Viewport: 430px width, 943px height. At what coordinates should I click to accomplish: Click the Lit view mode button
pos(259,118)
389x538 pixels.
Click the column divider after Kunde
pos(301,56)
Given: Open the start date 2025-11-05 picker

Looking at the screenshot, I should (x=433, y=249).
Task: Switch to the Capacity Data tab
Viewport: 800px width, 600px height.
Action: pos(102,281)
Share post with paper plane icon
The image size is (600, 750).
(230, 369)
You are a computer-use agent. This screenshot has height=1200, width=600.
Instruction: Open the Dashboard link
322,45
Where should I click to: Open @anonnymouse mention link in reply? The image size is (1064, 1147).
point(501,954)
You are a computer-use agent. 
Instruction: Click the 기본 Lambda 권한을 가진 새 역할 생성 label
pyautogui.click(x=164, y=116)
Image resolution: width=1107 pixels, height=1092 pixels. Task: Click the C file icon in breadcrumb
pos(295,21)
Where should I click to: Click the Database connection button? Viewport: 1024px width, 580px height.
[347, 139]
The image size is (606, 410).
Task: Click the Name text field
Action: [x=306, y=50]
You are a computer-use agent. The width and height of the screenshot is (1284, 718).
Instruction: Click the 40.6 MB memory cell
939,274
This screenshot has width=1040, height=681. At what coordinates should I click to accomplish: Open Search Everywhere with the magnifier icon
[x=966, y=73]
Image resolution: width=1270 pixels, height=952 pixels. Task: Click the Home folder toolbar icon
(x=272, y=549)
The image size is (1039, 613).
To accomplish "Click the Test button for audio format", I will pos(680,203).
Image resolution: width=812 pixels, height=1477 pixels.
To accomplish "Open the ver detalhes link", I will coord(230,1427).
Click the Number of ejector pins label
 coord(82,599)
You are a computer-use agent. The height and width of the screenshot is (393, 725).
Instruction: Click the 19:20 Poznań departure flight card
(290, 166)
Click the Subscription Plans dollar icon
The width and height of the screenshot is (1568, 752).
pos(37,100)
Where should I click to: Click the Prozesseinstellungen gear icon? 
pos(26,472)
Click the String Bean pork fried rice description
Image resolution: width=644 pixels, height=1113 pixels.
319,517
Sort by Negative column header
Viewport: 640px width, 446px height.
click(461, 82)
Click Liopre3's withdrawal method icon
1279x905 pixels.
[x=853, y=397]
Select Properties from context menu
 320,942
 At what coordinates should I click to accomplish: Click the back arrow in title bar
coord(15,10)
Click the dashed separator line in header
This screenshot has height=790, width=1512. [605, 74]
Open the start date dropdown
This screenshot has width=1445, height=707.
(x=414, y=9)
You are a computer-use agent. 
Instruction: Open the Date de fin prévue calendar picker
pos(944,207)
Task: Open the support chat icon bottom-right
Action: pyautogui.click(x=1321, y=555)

#####

EXERCISE INSTRUCTIONS: Scan the material above for the string "will", and copy every line where it is found.

YOUR SOLUTION:
To accomplish "Click the Test button for audio format", I will pos(680,203).
To accomplish "Open the ver detalhes link", I will coord(230,1427).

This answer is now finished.